In [1]:
import string
from sklearn.model_selection import train_test_split, cross_val_score, KFold
import numpy as np 


## Load sms


In [2]:
spam_list = list()
ham_list = list()
def read_stopwords():
    """
    Read all the stopwords from the file "stopwords.txt".
    Returns the collection of stopwords.
    """
    with open("stopwords.txt") as f:
        stopwords = [s.strip() for s in f.readlines()]

    return set(stopwords)

def convert_and_tokenze_string(s, tokens, stopwords):
    """
    Strips a word from all puncuation, whitespace. Then converts
    the word into all lower case.
    """
    #remove new lines and spaces behind and infront of the string
    for word in s.split():
        word = word.strip(string.punctuation + \
            string.whitespace + \
            "”" + "“" + "‘" + "’" + "―" + "—" + \
            string.digits).lower()
        if len(word)>0 and word not in stopwords:
            if word in tokens:
                tokens[word]+=1
            else:
                tokens[word]=1
    return tokens



with open('SmsCollection.csv', encoding='utf-8',  errors='ignore') as email_file:
    for line in email_file:
        if line.startswith("spam;"):
            subject = line.lstrip("spam;")
            spam_list.append(subject)
        elif line.startswith("ham;"):
            subject = line.lstrip("ham;")
            ham_list.append(subject)



### Number of records

In [3]:
stopwords = read_stopwords()

number_of_spam = len(spam_list)
number_of_ham = len(ham_list)
number_total = len(ham_list)+len(spam_list)
print(f'number of spam {number_of_spam}, number of ham {number_of_ham}, total {number_total}')

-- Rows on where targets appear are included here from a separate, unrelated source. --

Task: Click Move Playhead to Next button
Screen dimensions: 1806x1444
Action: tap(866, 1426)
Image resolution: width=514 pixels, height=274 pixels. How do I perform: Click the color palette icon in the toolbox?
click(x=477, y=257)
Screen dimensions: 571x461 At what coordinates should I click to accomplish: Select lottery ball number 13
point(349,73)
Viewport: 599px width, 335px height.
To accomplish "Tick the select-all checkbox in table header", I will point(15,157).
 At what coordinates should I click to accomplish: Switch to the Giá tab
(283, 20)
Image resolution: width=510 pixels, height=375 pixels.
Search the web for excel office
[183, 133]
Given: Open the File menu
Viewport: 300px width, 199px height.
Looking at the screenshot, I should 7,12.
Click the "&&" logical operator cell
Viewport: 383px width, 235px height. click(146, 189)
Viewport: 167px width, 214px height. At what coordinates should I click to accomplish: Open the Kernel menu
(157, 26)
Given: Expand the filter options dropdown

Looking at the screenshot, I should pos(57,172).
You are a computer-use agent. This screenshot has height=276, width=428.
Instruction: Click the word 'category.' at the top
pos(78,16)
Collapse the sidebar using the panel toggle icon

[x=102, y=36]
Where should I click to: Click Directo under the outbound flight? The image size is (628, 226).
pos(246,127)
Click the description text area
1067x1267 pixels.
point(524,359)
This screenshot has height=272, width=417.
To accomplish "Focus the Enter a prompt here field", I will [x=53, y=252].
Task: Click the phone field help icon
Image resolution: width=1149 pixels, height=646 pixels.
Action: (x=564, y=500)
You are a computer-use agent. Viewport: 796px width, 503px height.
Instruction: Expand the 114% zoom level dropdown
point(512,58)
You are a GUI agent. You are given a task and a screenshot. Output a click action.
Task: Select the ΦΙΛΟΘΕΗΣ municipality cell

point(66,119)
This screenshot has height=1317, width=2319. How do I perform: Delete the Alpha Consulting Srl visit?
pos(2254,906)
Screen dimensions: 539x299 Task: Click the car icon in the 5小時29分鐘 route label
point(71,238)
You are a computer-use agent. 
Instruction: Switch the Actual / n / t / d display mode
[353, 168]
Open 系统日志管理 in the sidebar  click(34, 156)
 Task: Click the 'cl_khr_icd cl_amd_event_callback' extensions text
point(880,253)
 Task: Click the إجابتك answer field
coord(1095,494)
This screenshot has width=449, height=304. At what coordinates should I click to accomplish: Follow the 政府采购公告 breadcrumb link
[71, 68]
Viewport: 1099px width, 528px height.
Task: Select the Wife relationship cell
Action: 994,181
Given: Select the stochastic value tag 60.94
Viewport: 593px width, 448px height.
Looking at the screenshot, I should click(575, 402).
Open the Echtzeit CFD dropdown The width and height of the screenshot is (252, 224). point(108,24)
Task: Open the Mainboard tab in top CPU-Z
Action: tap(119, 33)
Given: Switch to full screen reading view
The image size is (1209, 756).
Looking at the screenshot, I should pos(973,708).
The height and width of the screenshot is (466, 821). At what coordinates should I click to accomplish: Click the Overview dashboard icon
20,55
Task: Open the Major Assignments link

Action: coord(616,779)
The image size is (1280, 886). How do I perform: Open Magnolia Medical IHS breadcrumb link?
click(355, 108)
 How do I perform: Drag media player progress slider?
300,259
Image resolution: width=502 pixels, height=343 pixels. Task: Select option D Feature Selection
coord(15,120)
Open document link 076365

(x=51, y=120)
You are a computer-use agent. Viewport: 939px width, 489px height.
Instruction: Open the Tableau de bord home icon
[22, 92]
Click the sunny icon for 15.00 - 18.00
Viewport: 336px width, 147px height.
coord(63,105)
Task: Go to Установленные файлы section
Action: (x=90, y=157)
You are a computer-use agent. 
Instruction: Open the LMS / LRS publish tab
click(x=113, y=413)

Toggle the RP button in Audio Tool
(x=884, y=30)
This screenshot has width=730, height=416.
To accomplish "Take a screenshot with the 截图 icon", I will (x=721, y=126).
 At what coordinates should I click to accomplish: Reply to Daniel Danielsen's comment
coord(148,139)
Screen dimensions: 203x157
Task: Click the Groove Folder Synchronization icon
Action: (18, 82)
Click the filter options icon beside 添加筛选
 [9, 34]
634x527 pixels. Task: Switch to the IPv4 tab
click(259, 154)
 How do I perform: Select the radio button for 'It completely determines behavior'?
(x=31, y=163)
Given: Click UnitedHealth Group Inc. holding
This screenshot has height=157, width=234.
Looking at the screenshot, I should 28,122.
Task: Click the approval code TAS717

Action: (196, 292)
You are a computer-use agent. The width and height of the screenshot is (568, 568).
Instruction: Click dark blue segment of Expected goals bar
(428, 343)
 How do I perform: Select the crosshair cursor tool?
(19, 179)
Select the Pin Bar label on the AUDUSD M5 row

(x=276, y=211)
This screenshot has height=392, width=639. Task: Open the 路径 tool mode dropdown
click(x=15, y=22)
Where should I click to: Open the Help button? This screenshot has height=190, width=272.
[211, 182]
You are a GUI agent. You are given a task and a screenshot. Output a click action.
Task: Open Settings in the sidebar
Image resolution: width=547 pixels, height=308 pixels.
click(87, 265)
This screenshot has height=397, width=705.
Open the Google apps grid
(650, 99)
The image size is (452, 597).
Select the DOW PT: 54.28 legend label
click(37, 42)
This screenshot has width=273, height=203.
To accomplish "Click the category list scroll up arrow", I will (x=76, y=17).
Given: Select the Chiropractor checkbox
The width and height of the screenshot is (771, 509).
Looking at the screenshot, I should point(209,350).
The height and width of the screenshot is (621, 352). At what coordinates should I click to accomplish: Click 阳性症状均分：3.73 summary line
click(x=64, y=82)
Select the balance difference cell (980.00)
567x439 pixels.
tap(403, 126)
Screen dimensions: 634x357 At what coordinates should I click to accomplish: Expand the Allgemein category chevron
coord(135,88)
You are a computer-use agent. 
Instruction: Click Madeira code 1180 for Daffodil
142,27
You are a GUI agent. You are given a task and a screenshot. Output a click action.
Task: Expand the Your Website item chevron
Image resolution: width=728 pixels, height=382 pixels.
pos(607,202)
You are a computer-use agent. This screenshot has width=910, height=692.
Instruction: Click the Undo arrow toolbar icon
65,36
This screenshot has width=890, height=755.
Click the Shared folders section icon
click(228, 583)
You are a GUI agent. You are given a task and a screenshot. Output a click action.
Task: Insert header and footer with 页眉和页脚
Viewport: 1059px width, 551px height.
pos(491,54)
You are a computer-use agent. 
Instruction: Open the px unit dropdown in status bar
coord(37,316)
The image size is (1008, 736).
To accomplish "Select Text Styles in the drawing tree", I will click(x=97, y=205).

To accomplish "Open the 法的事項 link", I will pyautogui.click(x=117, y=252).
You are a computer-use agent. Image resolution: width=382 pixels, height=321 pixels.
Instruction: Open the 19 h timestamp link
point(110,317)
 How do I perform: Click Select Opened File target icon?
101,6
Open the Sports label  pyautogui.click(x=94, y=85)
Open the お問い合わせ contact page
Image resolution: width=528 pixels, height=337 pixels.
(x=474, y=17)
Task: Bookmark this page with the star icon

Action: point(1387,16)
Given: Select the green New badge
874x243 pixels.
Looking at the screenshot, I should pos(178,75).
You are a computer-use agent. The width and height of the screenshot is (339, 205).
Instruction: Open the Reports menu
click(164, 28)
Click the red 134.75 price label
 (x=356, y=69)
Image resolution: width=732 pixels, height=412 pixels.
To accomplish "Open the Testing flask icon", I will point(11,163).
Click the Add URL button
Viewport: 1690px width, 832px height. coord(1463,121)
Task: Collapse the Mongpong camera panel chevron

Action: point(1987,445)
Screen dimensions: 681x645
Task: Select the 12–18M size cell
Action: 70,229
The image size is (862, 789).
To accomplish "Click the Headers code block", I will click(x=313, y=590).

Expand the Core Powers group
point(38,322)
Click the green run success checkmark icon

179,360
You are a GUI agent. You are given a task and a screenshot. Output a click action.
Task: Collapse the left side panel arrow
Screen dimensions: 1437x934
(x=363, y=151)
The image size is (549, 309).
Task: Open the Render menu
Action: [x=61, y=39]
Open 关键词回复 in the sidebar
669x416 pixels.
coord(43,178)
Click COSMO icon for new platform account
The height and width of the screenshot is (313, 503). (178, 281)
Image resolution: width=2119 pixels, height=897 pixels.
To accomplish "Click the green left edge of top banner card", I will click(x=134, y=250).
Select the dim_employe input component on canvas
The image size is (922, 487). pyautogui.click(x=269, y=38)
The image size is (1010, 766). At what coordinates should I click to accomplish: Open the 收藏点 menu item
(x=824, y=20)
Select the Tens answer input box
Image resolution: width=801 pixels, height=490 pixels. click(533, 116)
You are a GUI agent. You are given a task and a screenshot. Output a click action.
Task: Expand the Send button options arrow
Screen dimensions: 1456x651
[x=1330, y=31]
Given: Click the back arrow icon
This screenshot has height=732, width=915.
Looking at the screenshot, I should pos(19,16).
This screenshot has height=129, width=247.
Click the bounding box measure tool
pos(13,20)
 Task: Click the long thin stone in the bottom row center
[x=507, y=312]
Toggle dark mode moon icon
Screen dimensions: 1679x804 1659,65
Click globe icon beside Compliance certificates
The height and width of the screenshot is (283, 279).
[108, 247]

number of spam 747, number of ham 4827, total 5574


### Building bag of words for train

In [4]:
spam_train, spam_test = train_test_split(spam_list, test_size=0.2)
ham_train, ham_test = train_test_split(ham_list, test_size=0.03)

spam_train_bow = dict()
ham_train_bow = dict()

for subject in spam_train:
    spam_train_bow = convert_and_tokenze_string(subject, spam_train_bow, stopwords)
for subject in ham_train:
    ham_train_bow = convert_and_tokenze_string(subject, ham_train_bow, stopwords)


## Classifier

In [5]:
def calculate_likelihood(vocabulary, subject):
    total_words_in_vocabulary = np.sum(np.array(list(vocabulary.values())))
    likelihood = len(vocabulary) # chance of ham/spam
    tokens = convert_and_tokenze_string(subject, dict(), stopwords)

    for s in tokens:
        likelihood *= (vocabulary.get(s, 0)/total_words_in_vocabulary)**tokens[s]

    return likelihood

def bag_of_words_classifier(spam_bow, ham_bow, string):
    spam_likelihood = calculate_likelihood(spam_bow, string)
    ham_likelihood = calculate_likelihood(ham_bow, string)
    if spam_likelihood>ham_likelihood:
        return 'spam'
    else:
        return 'ham'

bag_of_words_classifier(spam_train_bow, ham_train_bow, spam_test[2])


'spam'

### check performance

In [6]:
out_spam=0
for test_spam_str in spam_test:
    out_spam+= int('spam' == bag_of_words_classifier(spam_train_bow, ham_train_bow, test_spam_str))
print(out_spam, len(spam_test))

out_ham = 0
for test_ham_str in ham_test:
    #print(bag_of_words_classifier(spam_train_bow, ham_train_bow, test_ham_str))
    out_ham+= int('ham' == bag_of_words_classifier(spam_train_bow, ham_train_bow, test_ham_str))

print(out_ham, len(ham_test))
print((out_spam+out_ham)/(len(spam_test) + len(ham_test)))

75 150
143 145
0.7389830508474576